5. The challenges of big data and marketing technologies
While data helps drive workable insights, some marketers are finding working with data to be a challenge. Marketing attribution (linked to the ROI issue), can be a common problem. Beyond that, turning data into actionable insights for segments is another challenge. Data migration is also a common problem.
Some marketers find it hard to work out whether they’re measuring the correct things. Some believe that technology integration is another challenge that makes it hard to obtain a single customer view throughout the whole organisation, and many marketers don’t have the right technology to achieve their goals. Many believe that marketing platforms are hard to use. And while marketers see the value of context, often they don’t track individual customer journeys and personalise content accordingly.

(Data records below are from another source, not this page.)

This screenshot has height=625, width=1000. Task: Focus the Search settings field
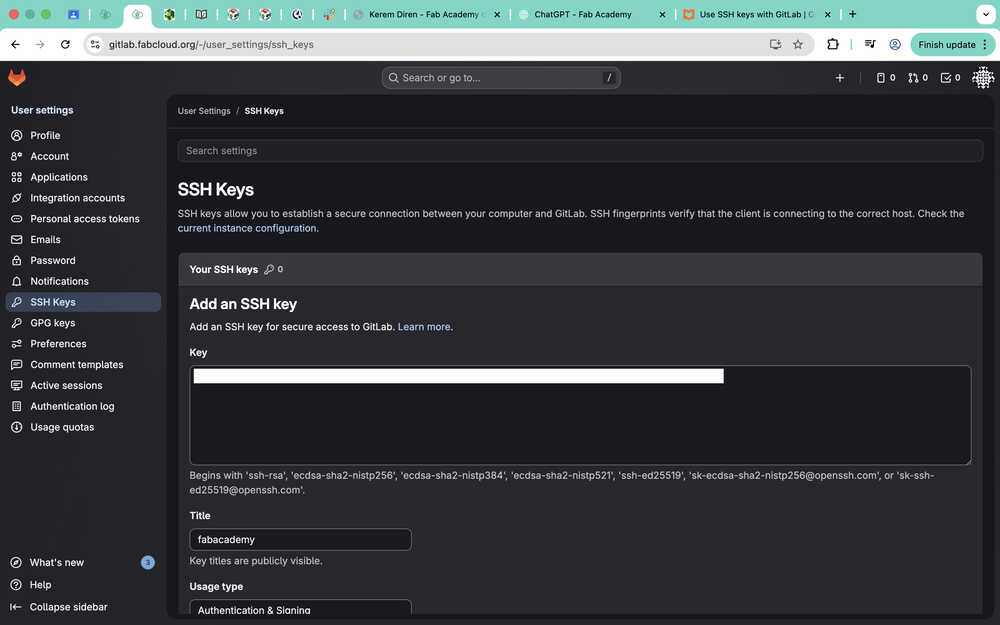[x=580, y=151]
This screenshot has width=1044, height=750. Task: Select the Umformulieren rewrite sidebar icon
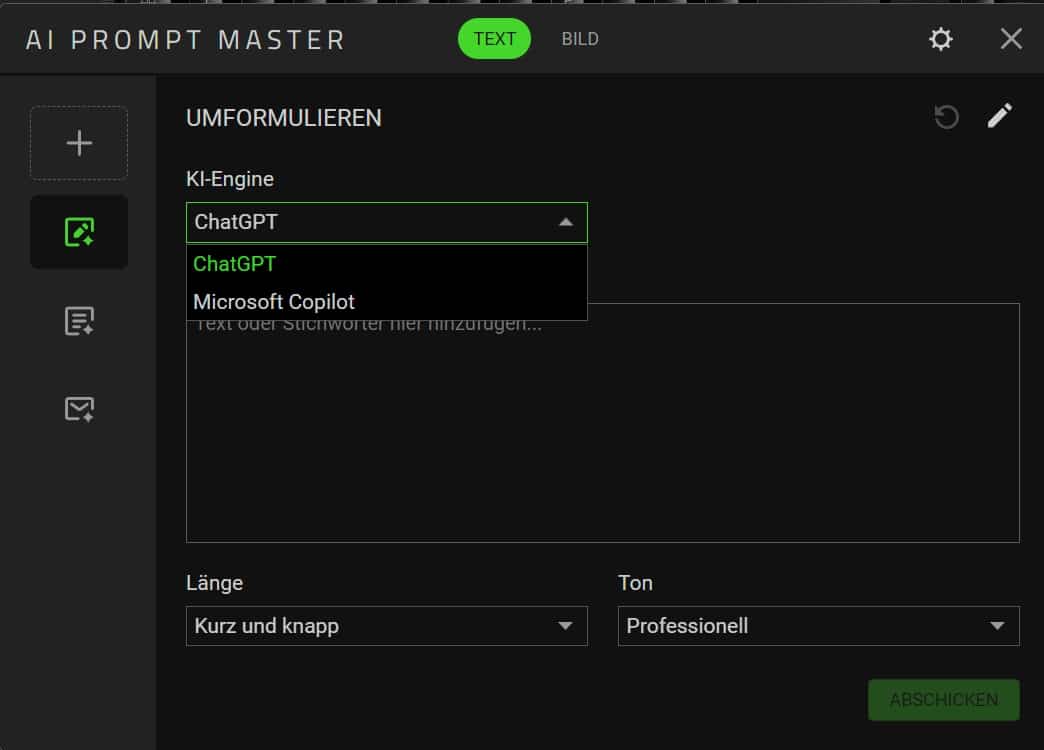(79, 232)
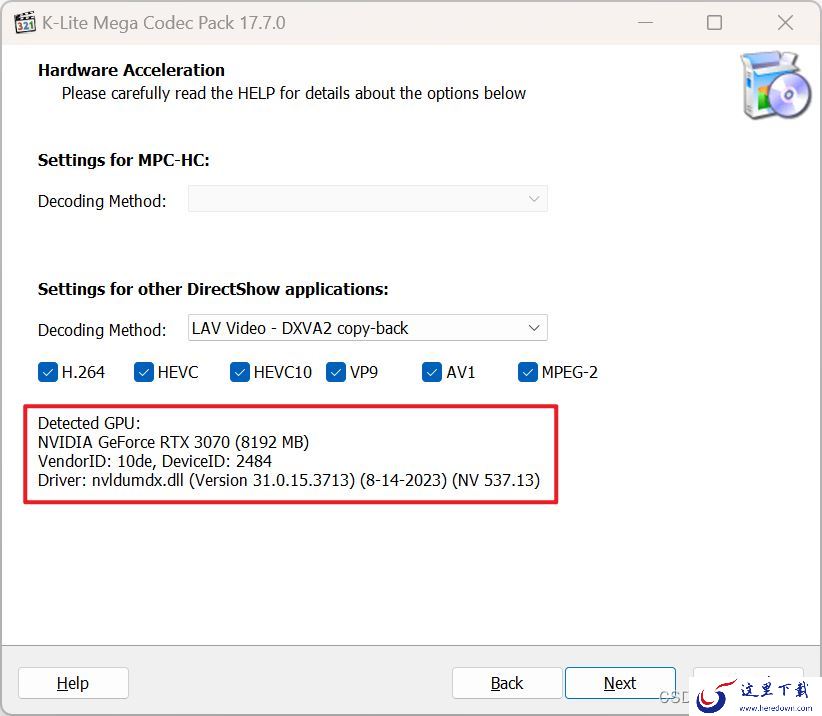Click the installer box and disc icon

pos(776,85)
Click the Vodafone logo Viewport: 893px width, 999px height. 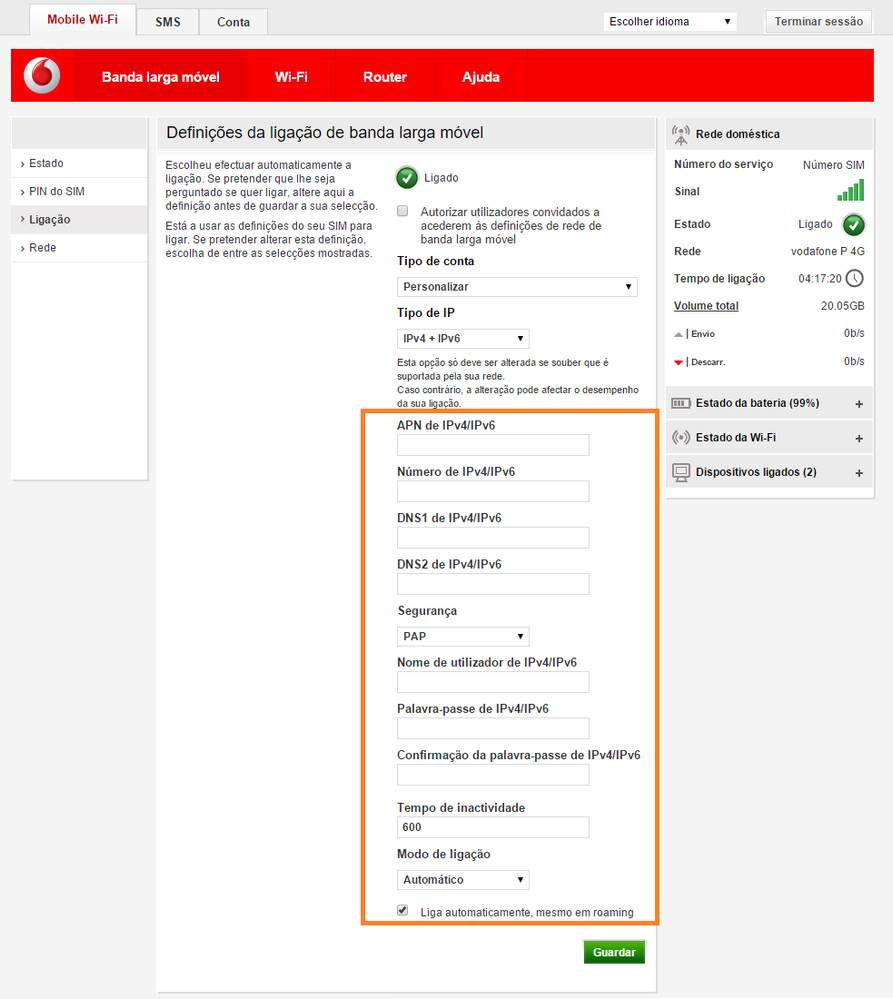(x=40, y=75)
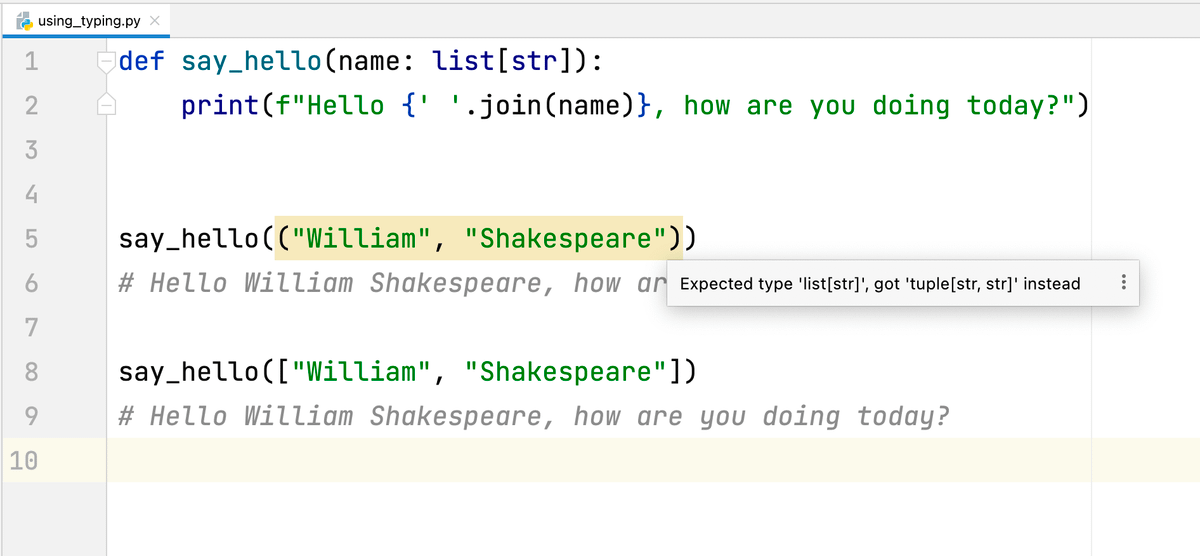Viewport: 1200px width, 556px height.
Task: Click line number 1 in the gutter
Action: (x=30, y=62)
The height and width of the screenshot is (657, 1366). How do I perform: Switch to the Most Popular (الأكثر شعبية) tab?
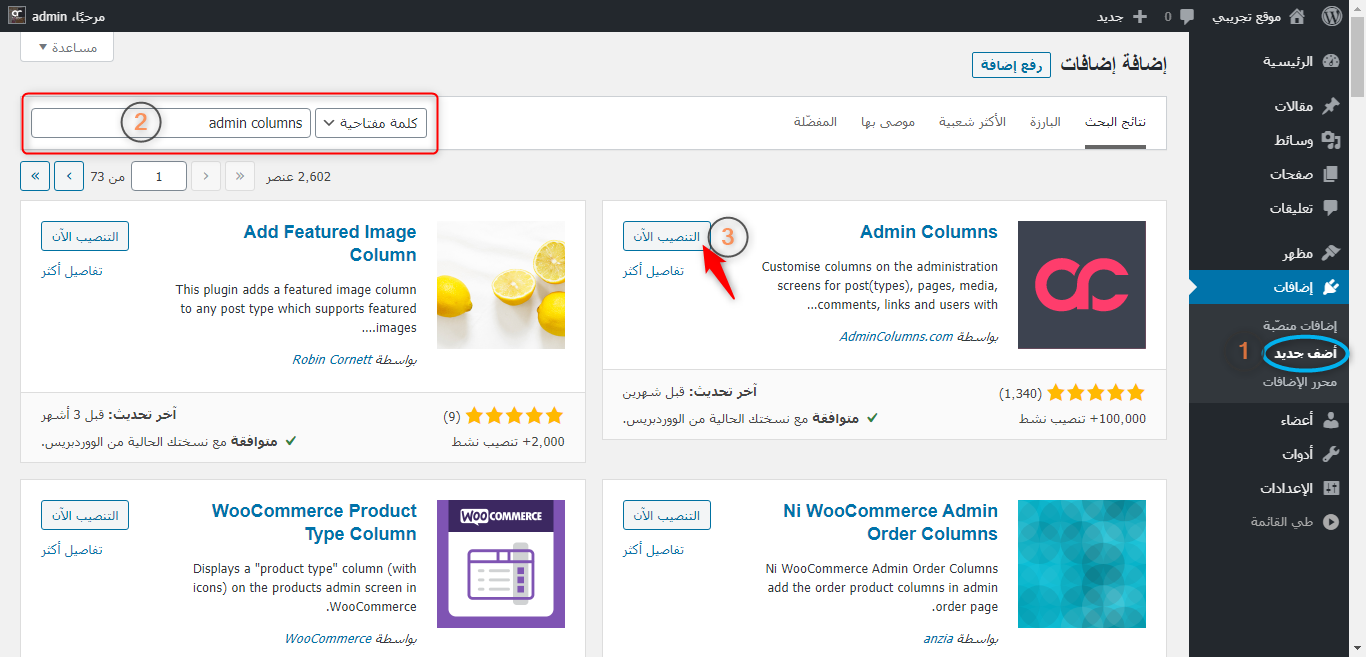coord(972,122)
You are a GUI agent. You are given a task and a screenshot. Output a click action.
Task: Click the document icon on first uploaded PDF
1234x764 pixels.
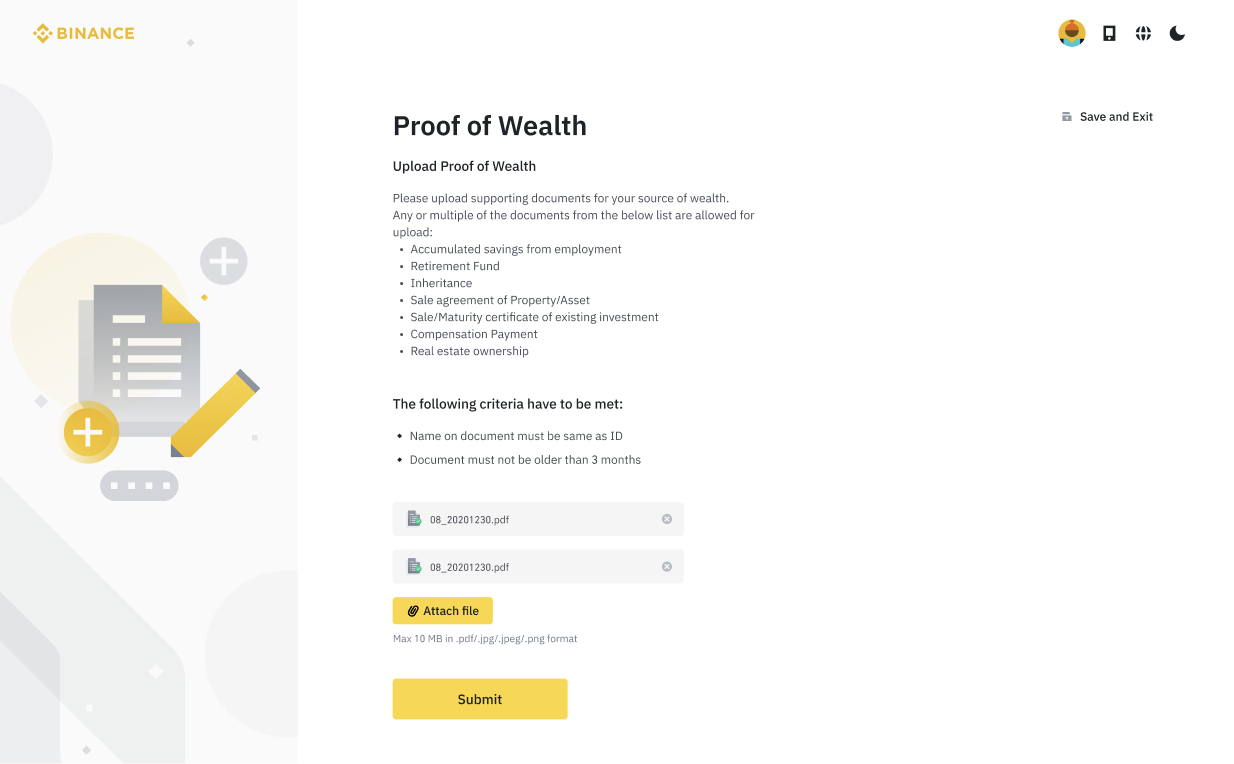tap(414, 519)
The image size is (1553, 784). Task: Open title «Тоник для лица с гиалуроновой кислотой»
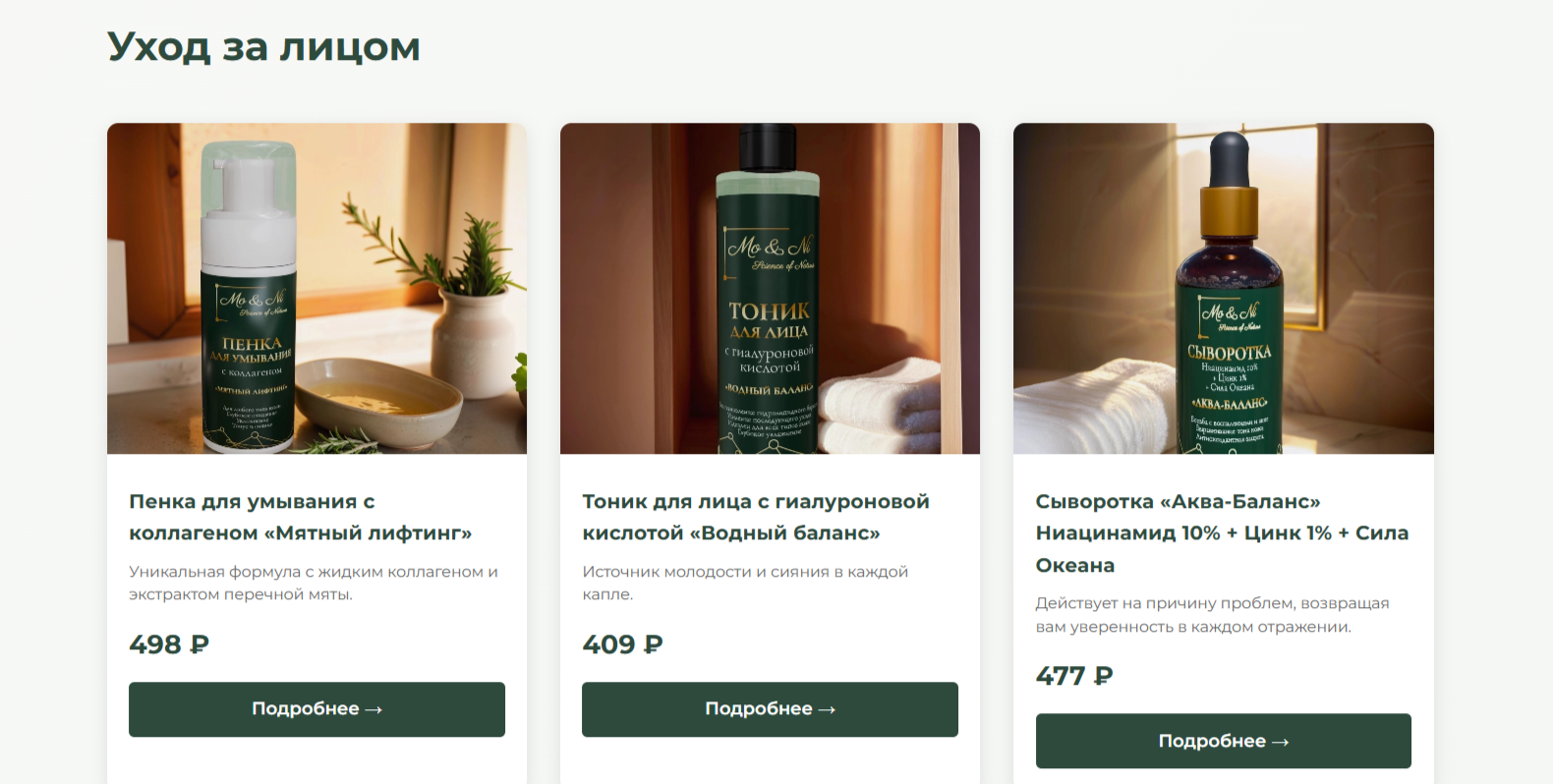(756, 517)
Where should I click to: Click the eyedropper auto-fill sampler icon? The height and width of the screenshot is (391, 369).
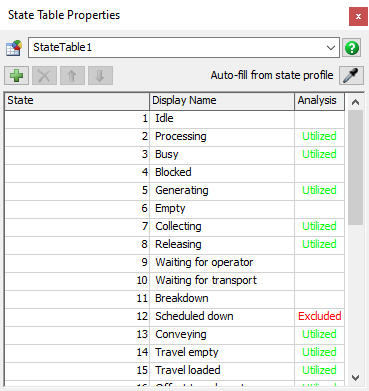click(351, 75)
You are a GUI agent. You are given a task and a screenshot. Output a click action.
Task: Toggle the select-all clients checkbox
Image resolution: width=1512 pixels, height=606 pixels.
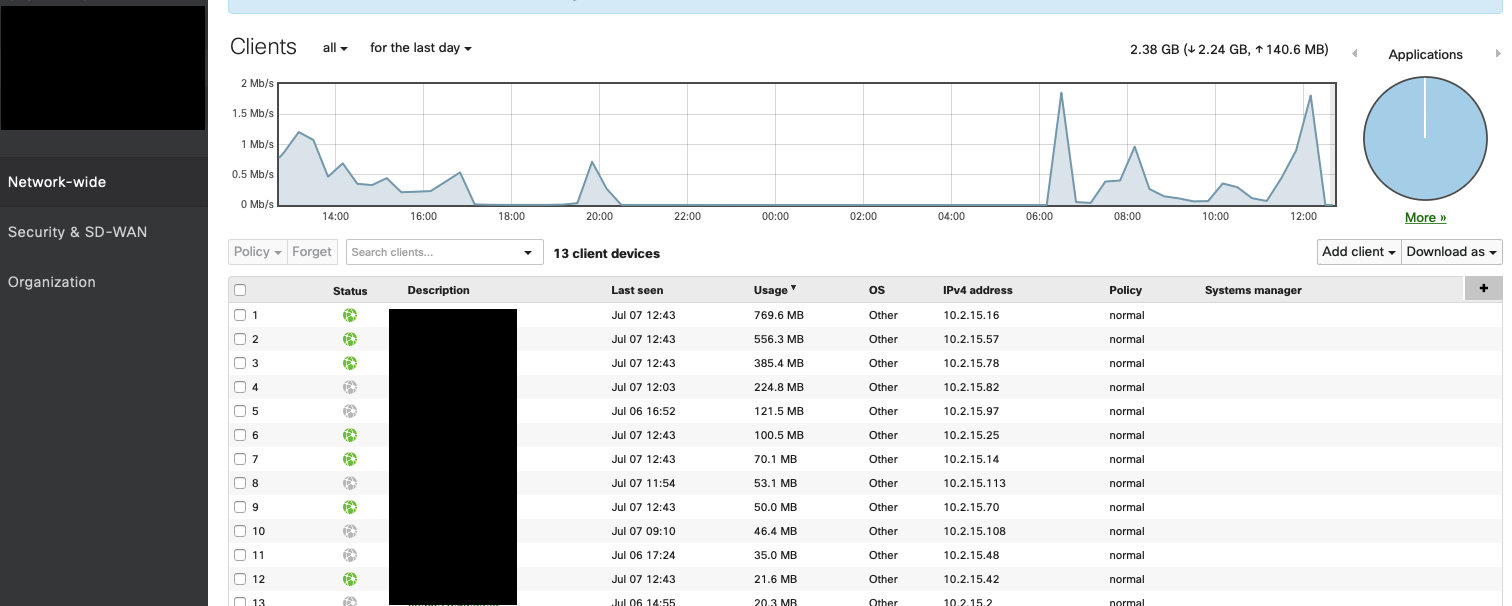[x=240, y=288]
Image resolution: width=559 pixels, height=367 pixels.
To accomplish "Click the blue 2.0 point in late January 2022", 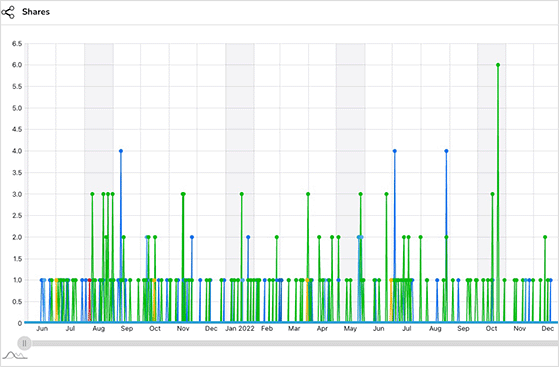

The solutions to these fairly common issues appear to be using the right marketing programs and tools and being sufficiently trained to do so. Marketers need to take the initiative to sell the value of user-friendly analytics programs that are fully integrated with the existing CRM for best results. They also need to ensure they have the skills to interpret the data collected so they can fully leverage all customer data and insights.
6. Marketing skills
Related to the technological and big data challenges is that expanding role of the marketer. Marketers sometimes feel that their role has become more complex, making it harder to be more effective. As a result, some find it a challenge to deliver what’s expected. Some marketers report that they have skills gaps when it comes to things like mobile marketing and marketing personalisation.
Again, the solution to this particular challenge seems to be that marketers need to take the initiative and ensure that they have access to the right training to keep their skills in line with changing technologies. The unique role of the marketer in the organisation – driving sales yet not being part of what’s considered core business activities – means it’s crucial for marketers to take the lead on all aspects of their function’s growth and development.